The financially embattled Glen Annie Golf Course in northwest Goleta unveiled an ambitious development plan Wednesday evening, in the hopes that a successful project will both benefit the community and bail the golf course’s owner out from under a $15 million debt.

“We tried to have something for everyone,” said consultant and developer John Dewey, representing ValleyCrest Companies, owner of the golf course at 405 Glen Annie Road.

The project, called Glen Annie Fields, includes 175 homes and four soccer fields surrounding an executive-size 18-hole golf course. The housing would include roughly nine multifamily units of about 10 units each and 18 two-story townhomes — “affordable by design” units — aimed at middle-income workers. Trailing around and through a 3,200-yard golf course would be 67 single-family homes. The southeast corner of the golf course would be used for four soccer fields. Two new roads from Cathedral Oaks Road to the south would create access to the homes. The establishment’s Frog Bar & Grill would continue to operate.
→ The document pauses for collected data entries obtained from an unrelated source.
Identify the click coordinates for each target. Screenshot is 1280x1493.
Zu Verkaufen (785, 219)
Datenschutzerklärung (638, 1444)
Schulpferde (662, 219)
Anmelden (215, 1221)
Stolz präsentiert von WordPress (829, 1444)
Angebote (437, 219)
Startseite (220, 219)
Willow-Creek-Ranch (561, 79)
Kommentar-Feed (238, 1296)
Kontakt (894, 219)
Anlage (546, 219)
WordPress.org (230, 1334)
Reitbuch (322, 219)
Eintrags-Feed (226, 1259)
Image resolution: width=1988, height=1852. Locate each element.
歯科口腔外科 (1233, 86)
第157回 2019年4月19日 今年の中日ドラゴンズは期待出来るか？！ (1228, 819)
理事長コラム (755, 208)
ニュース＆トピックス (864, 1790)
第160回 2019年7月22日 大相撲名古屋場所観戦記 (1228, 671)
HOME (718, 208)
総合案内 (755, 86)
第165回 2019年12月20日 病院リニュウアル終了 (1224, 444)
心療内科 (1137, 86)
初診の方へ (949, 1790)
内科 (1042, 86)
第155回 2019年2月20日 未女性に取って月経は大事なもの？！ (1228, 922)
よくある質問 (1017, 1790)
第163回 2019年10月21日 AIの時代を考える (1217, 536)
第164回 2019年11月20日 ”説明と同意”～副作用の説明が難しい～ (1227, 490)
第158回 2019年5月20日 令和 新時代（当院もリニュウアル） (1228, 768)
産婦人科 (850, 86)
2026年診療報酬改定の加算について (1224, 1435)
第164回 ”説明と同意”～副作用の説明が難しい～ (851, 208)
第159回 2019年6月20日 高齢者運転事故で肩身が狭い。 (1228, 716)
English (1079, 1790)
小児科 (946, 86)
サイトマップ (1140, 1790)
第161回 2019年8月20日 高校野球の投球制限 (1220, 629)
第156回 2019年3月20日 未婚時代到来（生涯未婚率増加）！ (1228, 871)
It’s a plan Dewey thinks might be attractive enough for consideration by the Goleta City Council. Unlike other properties in the area, the golf course is already developed, he said, and the soccer fields could provide venues for the local sports community.

Only 16 percent of the total 161-acre property would undergo modification, said Dewey, and previously designated sensitive habitats would be left alone. The owner is said to be in conversation with the adjacent Shelby Land Trust property owners to expand the golf course, the homes, or both, into their land.

The key for Dewey and his team will be to get Goleta to re-designate a portion of the golf course’s land use to planned residential, no small feat since Glen Annie Golf Course is just outside the city’s boundaries and would have to be annexed to Goleta first. Under the county, the property is designated agricultural.

The 18-hole regulation-size public golf course has been in financial dire straits since it opened in 1997, due to rising costs and only half the expected revenue. It has since explored its options, one of which included converting into a municipal golf course, owned by the city of Goleta or Santa Barbara County, nixed because neither the city nor county seem willing to put up the money to purchase it.

Another would have been to wait out the Goleta Valley Community Plan update to get a rezoning designation from the county, but that was rejected because of the time it would take to complete the document.

Yet another alternative the golf course has is to sell the property to the county in the form of three 40-acre lots, to the tune of $3 million to $4 million each.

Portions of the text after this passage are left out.